Web 2.0: At the tipping point

The idea that the Web is transitioning to a new era is grounded in real examples

Google, too, keeps an acquisitive eye on promising startups. It shook up the blogging world in 2003 by purchasing Pyra Labs, a small venture that developed the popular Blogger service, and later picked up photo software developer Picasa to jump-start its photo-sharing services. In May, Google acquired Dodgeball, a mobile social networking venture that lets cell-phone-toting users locate nearby Dodgeball-registered friends.

Dodgeball's founder, tech developer and analyst Dennis Crowley, began toying more than five years ago with ideas about connecting cell-phone users through social networking software. When he and his partner Alex Rainert officially launched Dodgeball in mid-2004, the service quickly built a base of thousands of users in 22 U.S. cities. But had Dodgeball gone live a few years earlier, Crowley doesn't think it would have been as successful.

"Early on, it was so hard to get people to try things. No one was using their mobile Web browser; you couldn't text-message between carriers. A lot of those things are starting to resolve now," he says. "I joke that one of the points where we knew Dodgeball was going to work was when my mom started sending me camera-phone messages, because it was easier than calling me. If my mom has this stuff figured out, then you know it’s ready for prime time."

Google helped warm up the crowd. Its two-year-old Web mail service, Gmail, blew away the competition in bringing desktop-like functionality to an online application. (The heaps of free storage Gmail offers has also helped it build a huge, fervent customer base. Google doesn’t disclose its Gmail user count, but analysts estimate it's in the millions.)

Gmail user Matthew Amster-Burton had muted expectations for online applications. He'd been frustrated before by other Web mail services, but Gmail quickly hooked him -- and from there, his Web reliance snowballed.

"After realizing how much I liked Gmail, I became open to the idea of using Web applications instead of desktop apps or post-it notes," Amster-Burton says. A food writer based in Seattle, Washington, he's adopted what he jokingly calls a "Web lifestyle."

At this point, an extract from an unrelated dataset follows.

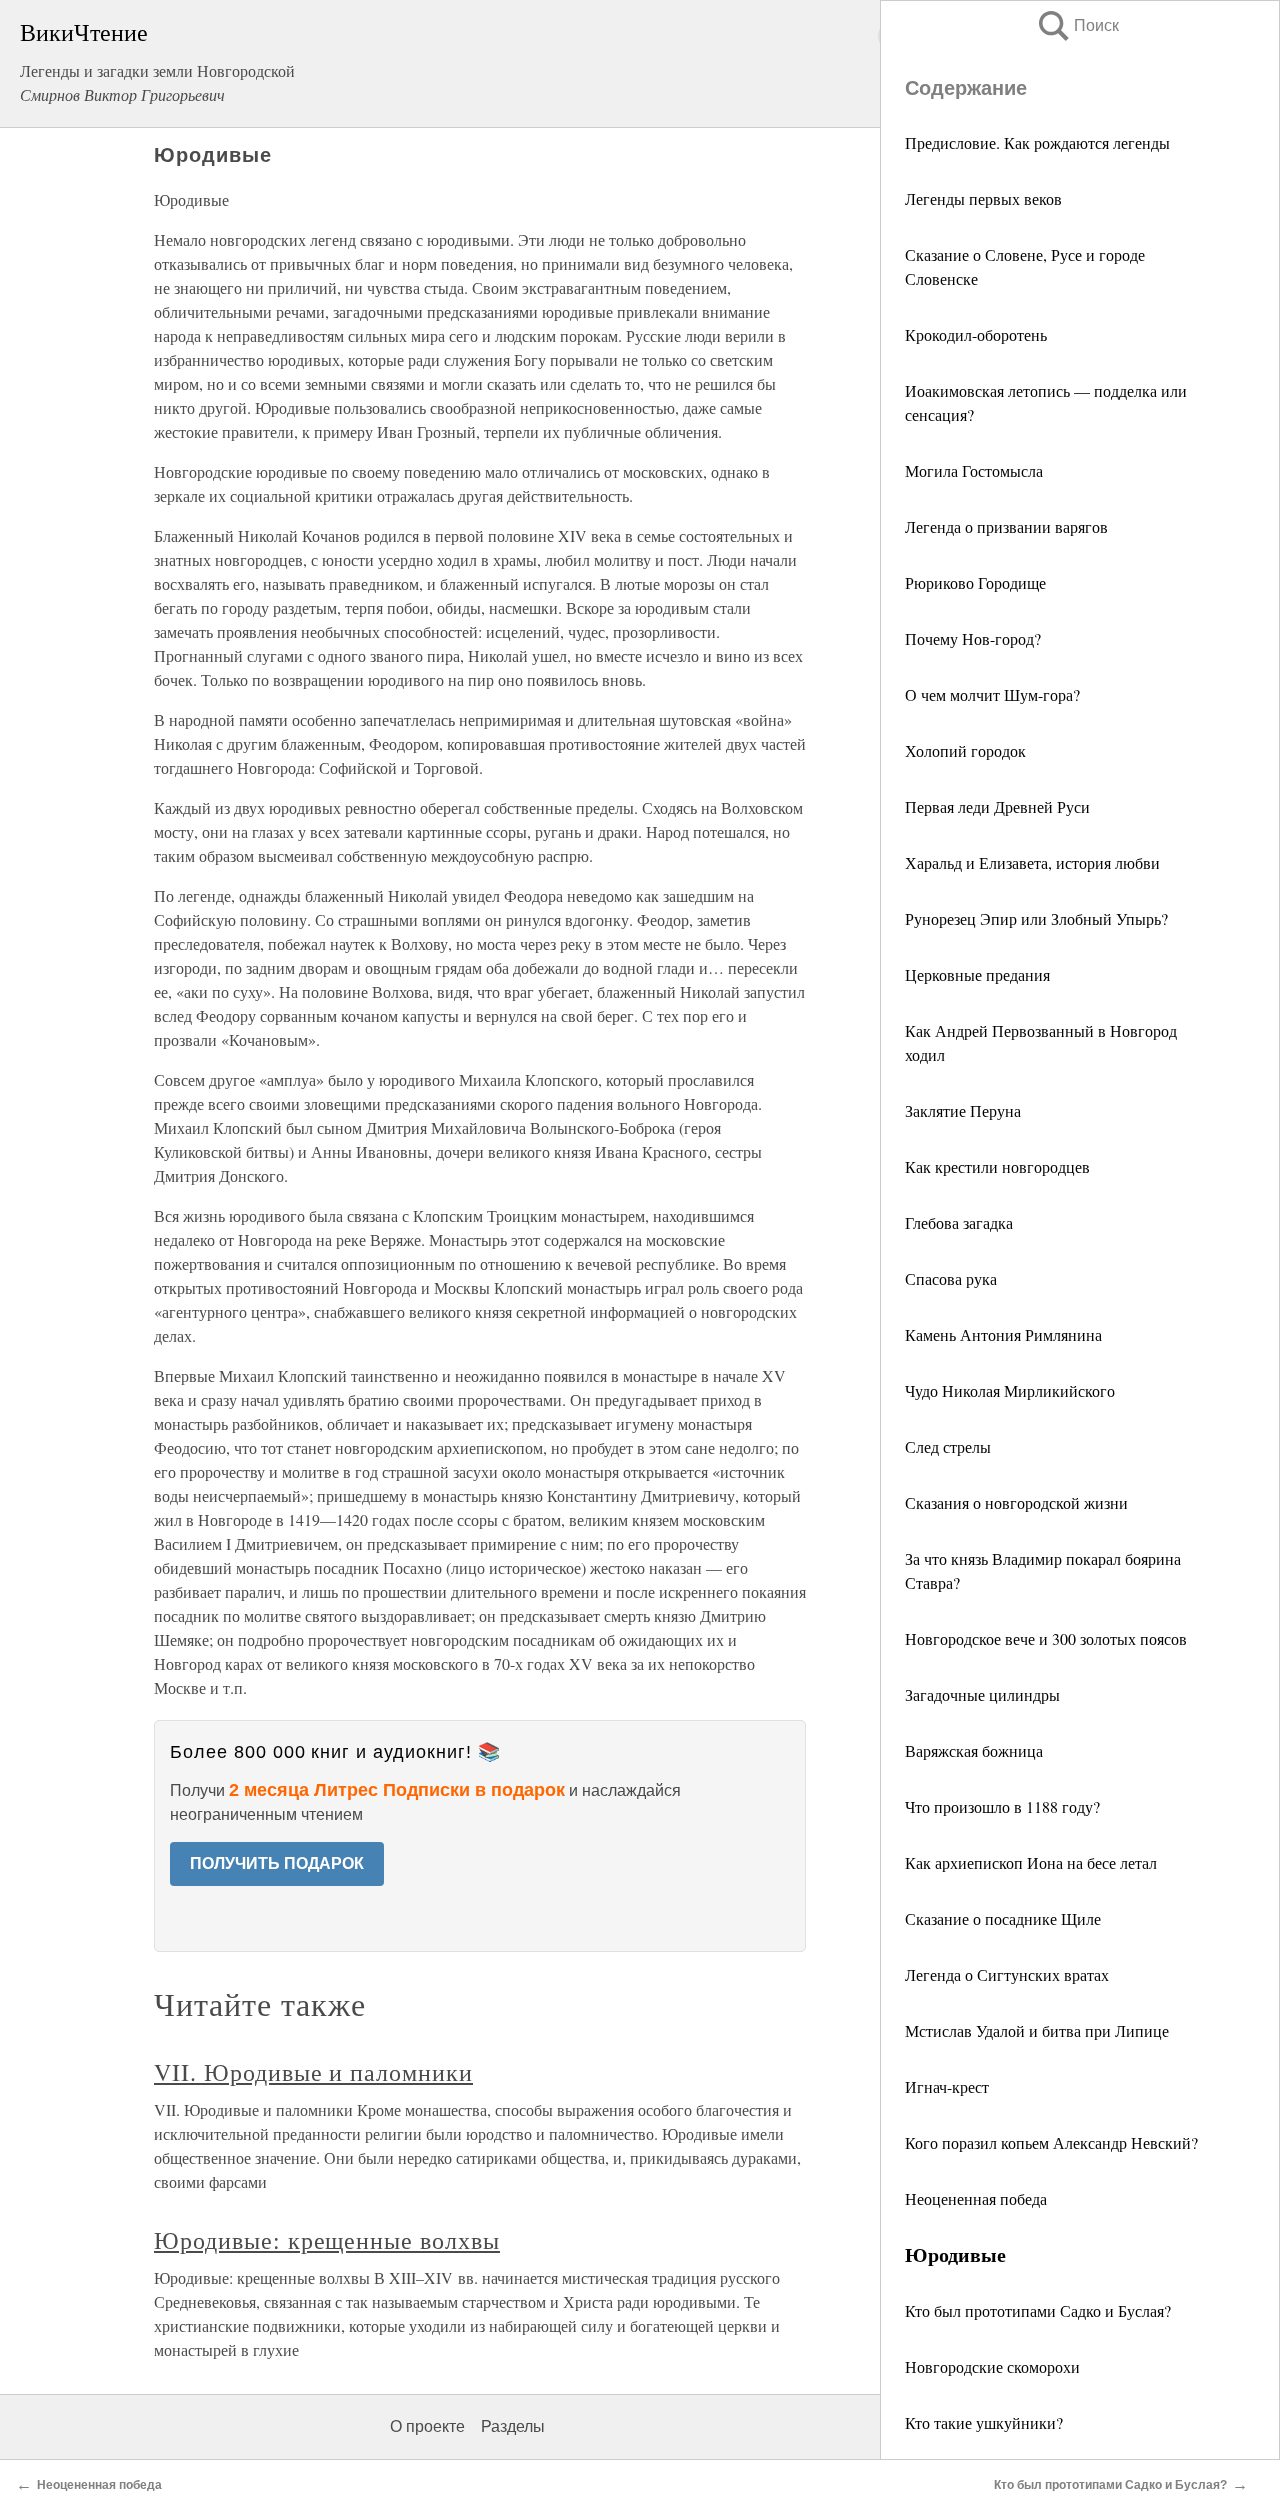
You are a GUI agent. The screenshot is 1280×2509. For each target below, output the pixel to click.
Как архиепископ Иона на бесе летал (1031, 1862)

While ubiquitous Web connectivity and powerful applications can ease users' lives in previously unimagined ways, breakthroughs require lots of experimenting -- and failure. The new technologies also carry new risks. Security is an endless concern, but so are plain old outages. The more a user entrusts essential data to Web applications, the more at-risk the user is when those applications fail.

As if to underline that point, a group of Web 2.0 poster children suffered a quick succession of crashes during a one week-long stretch in mid-December. Blog hosting service TypePad went down for an extended stretch after a failed storage upgrade, while del.icio.us users endured days without their online bookmarks after a data-center power loss wreaked havoc with the site. Hosted sales software provider Salesforce.com Inc., a well-known evangelist for "on-demand" enterprise software systems, crashed for a day because of database glitches, enraging customers who were rushing to close sales deals before the end of the year. Problems persisted into the new year.